WHAT TO DO: Please extend the passage below on regional regulatory cooperation for gene drive malaria mosquitoes, picking up right after its last sentence.

TEXT SECTION:
-- Opening Marker --

Given the history of malaria mosquitoes developing resistance to conventional control tools, it is worthwhile to consider that the more rapid the area-wide roll-out of GDMMs the less likely it may be that resistance mechanisms become prevalent before the first GDMM products are able to fully exert their protective effects. If so, this would argue that a more harmonized and systematic multi-country approach to implementation also would provide the greatest opportunity to achieve the widely supported goals of eliminating and eradicating malaria (Feachem et al. 2019) thereby enhancing the public health benefit of GDMMs.
Even though releases of the first GDMM products are not expected for several years, planning for regional cooperation should start now. Lessons from the experience of the Innovation to Impact (I2I) program, which is working toward a collaborative registration procedure for conventional pesticide-based vector control tools to facilitate market access,Footnote 59 suggest that such harmonization of regulatory processes will not be straightforward. Likewise, the West Africa regional biosafety program conducted jointly by the West Africa Economic and Monetary Union and ECOWAS has been working for more than ten years to develop a harmonized biosafety framework. This process was only concluded recently with the formal adoption by the Conference of the Heads of State of the ECOWAS Members states, and is yet to be operationalized. Fortunately, however, the experience from the Sahelian Committee for Pesticides, which is the regional body responsible for implementing the Common Regulations to the Permanent Inter-State Committee for Drought Control in the Sahel (CILSS) member states for pesticide homologation, sets a good example of successful regulatory harmonization. This Committee has been operational since 1994, and evaluates dossiers submitted by pesticide companies for approval for sale of chemical pesticides in the seven member states of the CILSS.Footnote 60
If health claims are made and GDMMs are regulated as medical products, the African Medicines Agency, which serves as an AU-wide platform for coordinating and strengthening harmonization efforts for medicines regulation, could be beneficial for multinational coordination of regulatory requirements,Footnote 61 although this effort also faces challenges (Ncube et al 2021). Other pan-African authorities, such as the Africa CDC,Footnote 62 also could facilitate a continent-wide harmonized decision-making process on GDMMs as a public health product. Although it may not be required when countries are not seeking funding from sources such as the Global Fund to support the use of a GDMM product in their vector control efforts, a WHO recommendation may provide additional useful input for national and regional decision-making, manufacturing, and implementation planning.

-- Closing Marker --

PROVIDED DATA:
-- Opening Marker --

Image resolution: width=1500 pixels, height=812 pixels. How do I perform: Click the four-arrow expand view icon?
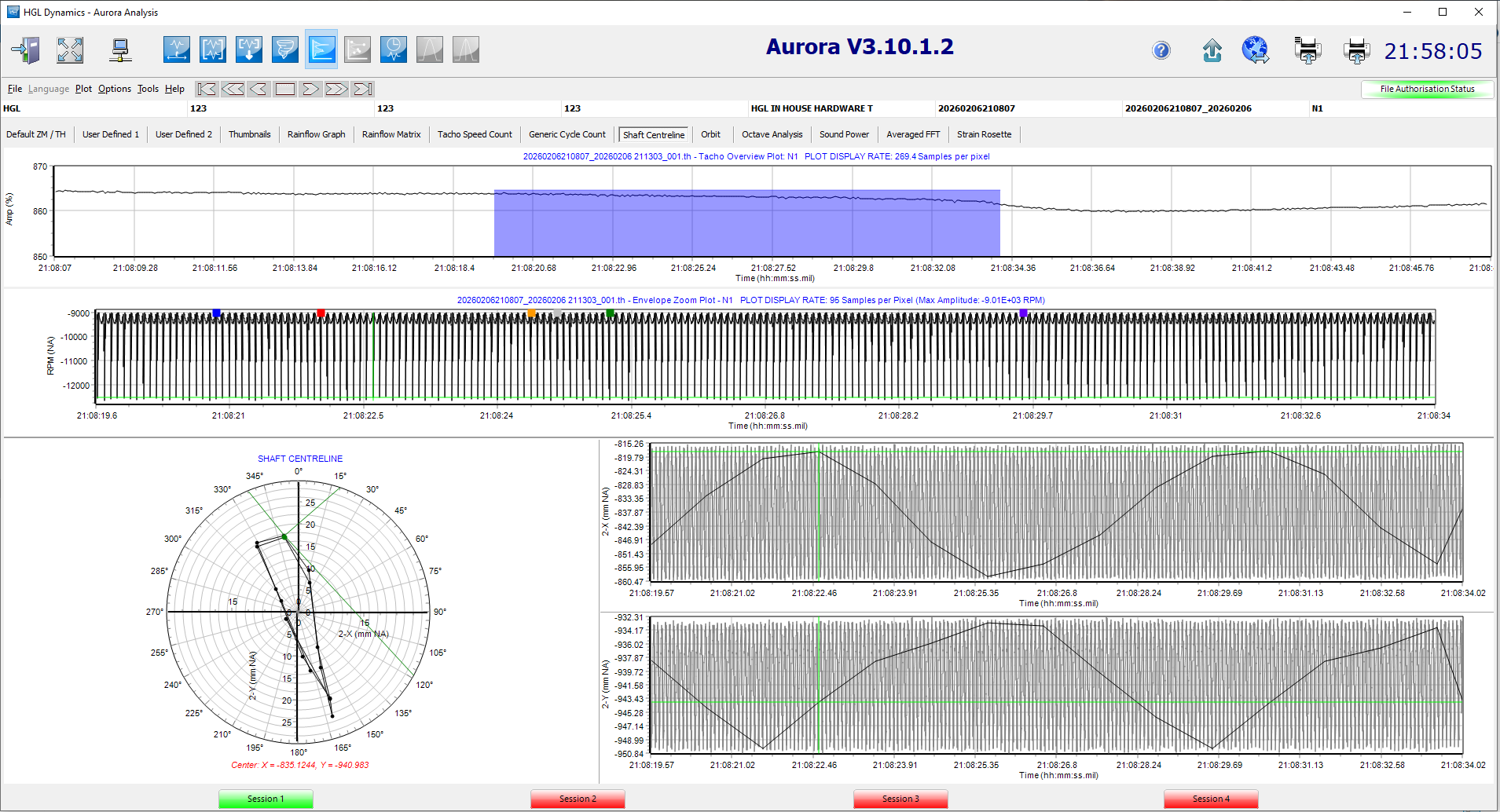click(x=70, y=50)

-- Closing Marker --

ANSWER SECTION:
While prior regulatory experience with other GMOs as well as live conventional biocontrol agents that spread in the environment affords valuable precedents for GDMMs (Romeis et al 2020), the presence of both of these characteristics within a single product undoubtedly results in a new combination of challenges. This analysis touches on some of the overarching regulatory issues that must be addressed if GDMMs are to achieve their projected potential for improving public health, and highlights the benefit of a regional approach. Many details of such an approach remain to be clarified, including how decisions will be made and who will be involved in decision-making (e.g. National Academies of Sciences, Engineering, and Medicine. 2016; Kofler et al 2018; Kelsey et al 2020; World Health Organization 2020b), as well as specific operational guidance for production, release and post-release monitoring. Early and systematic analysis of all the activities necessary to implement a particular GDMM product, including anticipated regulatory and policy considerations as well as operational requirements, can inform the development pathway and help to optimize the efficiency, effectiveness, and safety of these promising new tools for control and elimination of malaria and other mosquito-borne diseases.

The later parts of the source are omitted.